La carta remitida por parte del rey de Marruecos a sus homónimos del país vecino por el Día de la Hispanidad abre la puerta a una posible vuelta a la normalidad en las relaciones entre ambos países, zanjando el conflicto diplomático existente y disparando, de paso, los rumores sobre una hipotética reapertura de fronteras en el horizonte más cercano.

La irrupción de la pandemia del coronavirus llevó a Mohamed VI a decretar el cierre inmediato de los pasos fronterizos, salvo para mercancías, a mediados de marzo de 2020 y aún permanecen cerrados.
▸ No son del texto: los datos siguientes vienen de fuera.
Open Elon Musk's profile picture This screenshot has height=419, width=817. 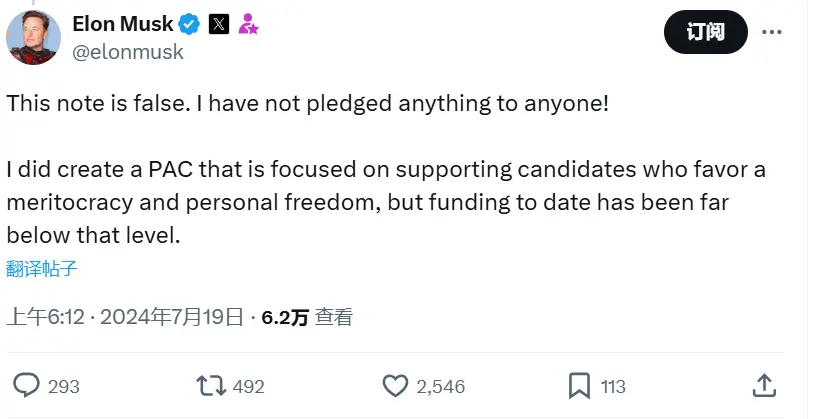tap(32, 37)
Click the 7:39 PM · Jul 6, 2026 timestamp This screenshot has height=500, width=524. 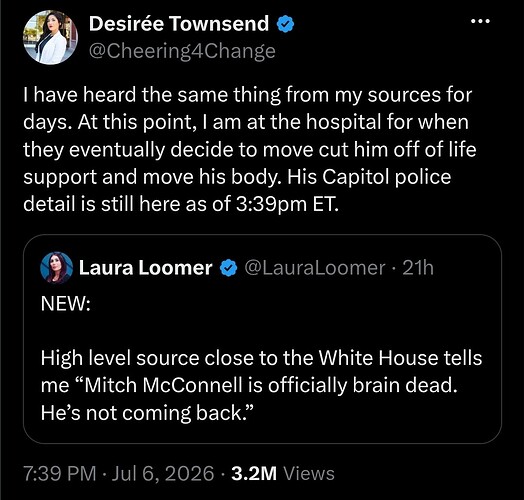click(119, 474)
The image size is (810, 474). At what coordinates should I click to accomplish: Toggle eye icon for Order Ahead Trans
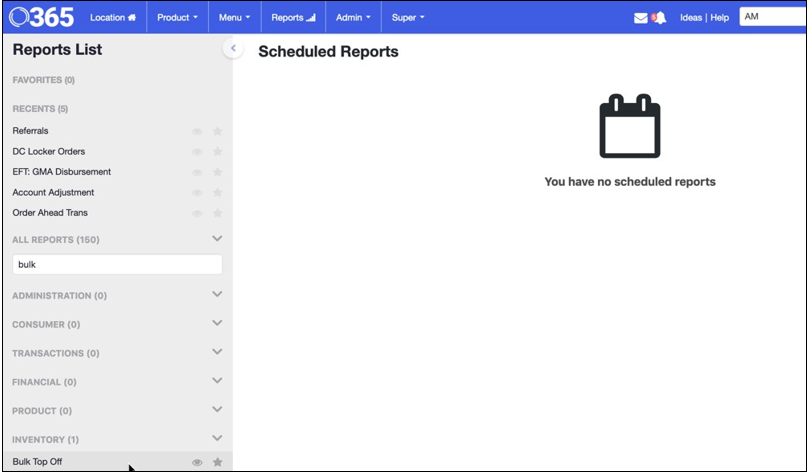coord(197,213)
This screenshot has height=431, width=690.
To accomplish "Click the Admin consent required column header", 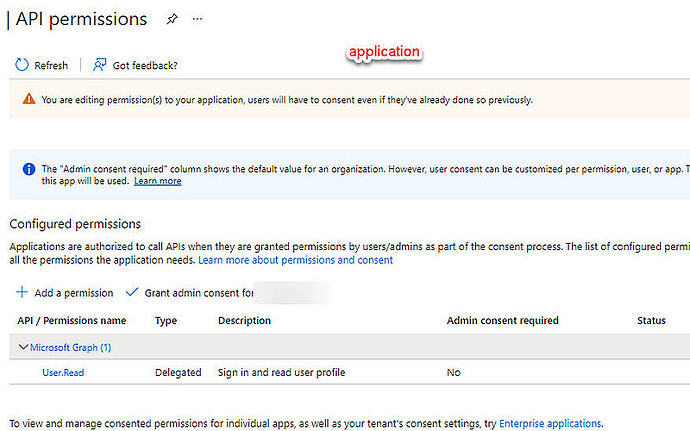I will (503, 320).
Desde entonces, sólo se ha permitido la llegada de ciudadanos magrebíes en avión o en barco, pero desde puntos de la costa italiana (Génova) o francesa (Sète), nunca desde España.

El motivo del veto fue la acogida en un hospital de Logroño de Brahim Gali, líder del Frente Polisario, lo que terminaría desembocando en una crisis diplomática que tuvo su punto álgido con la entrada de más de 8.000 inmigrantes por la frontera de Ceuta, con el beneplácito del reino alauita.
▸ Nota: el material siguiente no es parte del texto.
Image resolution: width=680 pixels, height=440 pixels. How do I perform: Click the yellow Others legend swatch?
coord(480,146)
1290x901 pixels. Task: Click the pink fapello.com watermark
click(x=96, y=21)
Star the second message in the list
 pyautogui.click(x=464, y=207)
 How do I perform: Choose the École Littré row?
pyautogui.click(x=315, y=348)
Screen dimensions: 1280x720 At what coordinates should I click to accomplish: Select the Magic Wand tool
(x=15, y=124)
Sin embargo, la «gran satisfacción por los fuertes lazos de amistad que unen a las dos familias reales y las privilegiadas relaciones marcadas por la fructífera cooperación y mutua estima que existe entre los reinos de Marruecos y España”, expresadas en la reciente misiva de Mohamed VI, que se compromete “a trabajar para elevarlas al nivel de las aspiraciones y las ambiciones de los dos pueblos amigos”, anticipa el fin definitivo del conflicto.

Ahora que los efectos de la pandemia parece que están más controlados que nunca por la vacunación masiva de la población, en una y otra orilla, todo apunta a que la reapertura de fronteras puede estar más cercana que nunca, tras el cierre decretado hace ahora 20 meses.

En todo este tiempo, las distintas administraciones españolas han permanecido atentas ante cualquier paso dado desde el lado marroquí, aunque no más que las navieras que operan, principalmente en el Estrecho de Gibraltar, y que acumulan dos veranos sin Operación Paso del Estrecho OPE, lo que cada año garantiza alrededor del 80% de sus ingresos programados.

Por si se confirma en cualquier momento la reapertura, tanto las autoridades portuarias implicadas directamente, Algeciras, Almería, Málaga, Motril, Ceuta y Melilla, como las compañías encargadas del transporte de pasajeros, lo tienen todo preparado para poder afrontar con garantías, un dispositivo que sirve para gestionar uno de los flujos migratorios controlados más numerosos del mundo, que alcanzaron una media superior a los tres millones de viajeros en las últimas ediciones celebradas.